Journées d’études du Réseau "Sortir du nucléaire"

La vague du tsunami, si elle eût été plus haute…

Extraits de l’intervention du philosophe Bertrand Méheust lors des journées d’études du Réseau.

Risque nucléaire Fukushima

Qualifier d’abyssale l’irrationalité du choix nucléaire, ce n’est pas se complaire dans une figure de style, c’est au contraire chercher à cerner la réalité au plus près. Abyssal se dit de ce qui n’a pas de fond, de ce qui ne peut être sondé, évalué. Or c’est bien de cela qu’il s’agit : les risques nucléaires sont impossibles à sonder, à évaluer, à cause de la différence d’échelle colossale entre notre durée temporelle et celle à laquelle se déploie le risque nucléaire, et à cause de l’imprévisible synergie des nuisances qu’elle provoque dans la longue durée sur la nature, le vivant et la société.

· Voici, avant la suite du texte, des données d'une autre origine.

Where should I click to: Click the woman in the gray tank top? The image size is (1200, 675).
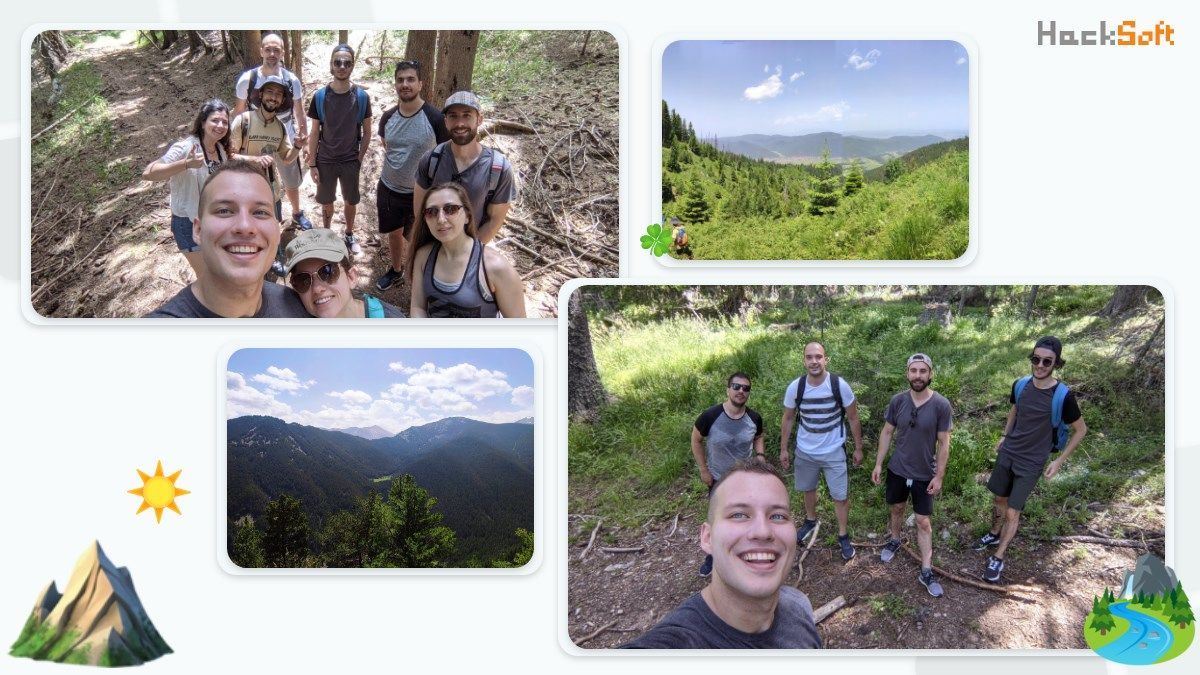(457, 255)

On ne peut sonder le risque nucléaire pour tellement de raisons qu’elles sont difficiles à recenser et à articuler : parce qu’on ne peut prévoir l’évolution de la société, et savoir dans quelle mesure nos descendants seront capables d’y faire face, parce qu’on ne peut évaluer les effets produits dans la longue durée sur les organismes vivants par les substances radioactives que nous avons disséminées dans la nature, parce qu’on l’on vit dans un cosmos et que l’on ne peut prévoir la probabilité de certains événements naturels susceptibles d’interférer de façon dramatique avec l’industrie nucléaire, parce que les chaînes d’événements qui peuvent nous mener à une catastrophe sont marqués du signe irrémédiable de la contingence, parce que les réserves d’uranium seront bientôt épuisées, parce que le coût réel de l’énergie nucléaire devient considérable quand on prend en compte le prix du démantèlement des centrales…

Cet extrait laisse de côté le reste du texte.